The thing about the future is that while some things change, some components will carry forward more or less the same. If the past carries into the future, would it not help to get a deeper appreciation for those components — and to grow them into what they can be?
Many enterprises have already begun efforts directed at gaining a grasp on what the business is about and what it is not. The practice of business architecture is coming to the fore, driven by complexity at the lower levels of the business stack. Moreover, conversations about technology are no longer just the domain of technologists because most enterprises have crossed the “digital tipping point” — a state where a significant part of the enterprise is tech-based.
Thus, architecture itself will see the beginnings of a transformation in 2018, as technology-heavy architecture transforms itself and climbs higher up in the business stack, getting more in tune with what really matters. The business architect’s day has arrived. Business architecture will also help with making decisions on what to hold close, what to let go, and what to share in the emerging firm that will be a composite of multiple firms.
There will be more reflection as well on other methods such as Lean and Agile that have crept into enterprises over the last few years.

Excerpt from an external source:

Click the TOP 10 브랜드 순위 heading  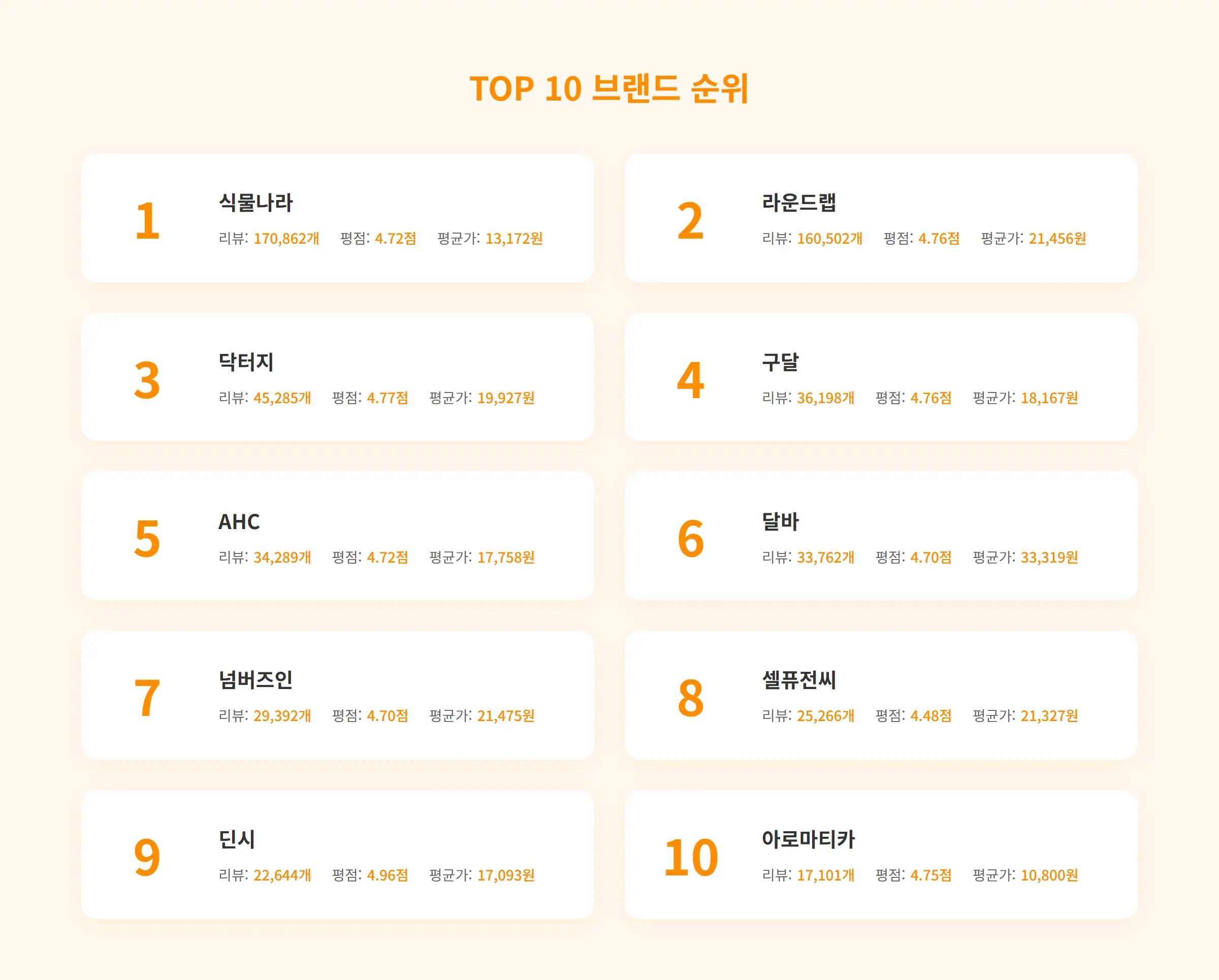point(609,89)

Hype is giving way to a calmer view; Agile is less of the Agilism it has sometimes been. Many in the industry now talk of going back to the intent and spirit of Agile — things that have sometimes fallen through the cracks in the scrums that exploded along the way. People matter. Motivation matters. Learning matters.
2018 will see not only more emphasis on business architecture and roadmaps, but also a return to the roots — to the people side. A more pragmatic, people-oriented way of being Agile will go more mainstream in 2018 as the enterprise seeks to consolidate its core: the people who make the enterprise what it is.